Jane K. Winn, Globalization and Standards: The Logic of Two-Level Game, 5 I/S: J. L. & Pol'y for Info. Soc'y 185 (2009), https://digitalcommons.law.uw.edu/faculty-articles/156
I/S: Journal of Law & Policy for the Information Society
European Union, information and communication technology, standard setting organizations, standards
The emergence of a global information architecture has fueled regulatory competition among nations and regions to set information and communication technology (“ICT”) standards. Such regulatory competition can be thought of as a two level game: level one is competition to set ICT standards within a nation or region; level two is competition to set the global ICT standards with reference to local standards.

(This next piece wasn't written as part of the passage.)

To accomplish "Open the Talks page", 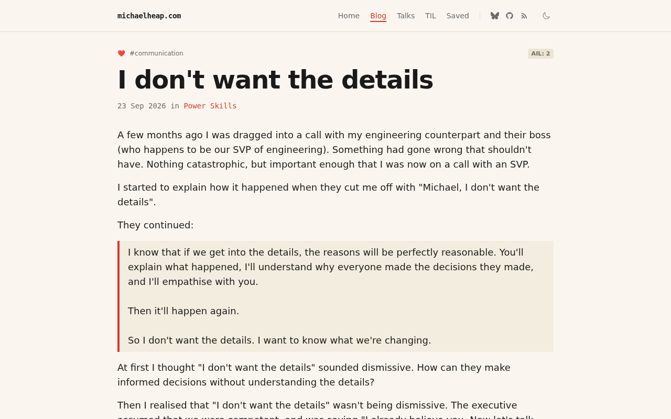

The United States and the European Union are global leaders in setting ICT standards, and compete to set global ICT standards based on different local regulatory cultures: the U.S. is a “liberal market economy” (“LME”) within which informal standard developing processes are perceived as legitimate, while formal standard developing processes are perceived as legitimate within the “coordinated market economies” (“CME”) that tend to dominate EU regulation.
In recent decades, informal ICT standard setting organizations (“SDOs”) known as consortia, which are more narrowly focused and less transparent than traditional SDOs have emerged in the U.S. and have come to dominate global ICT regulatory competition. Standards for Radio Frequency Identifiers (“RFID”) provide an example that illustrates this trend.
EU regulators now are considering what changes may be needed in the EU system of harmonizing standards and EU regulation in order to reverse this trend. If EU regulators succeed in engaging with selected ICT standards consortia, this might permit CME regulation to prevail over LME regulation in competition to set global ICT standards.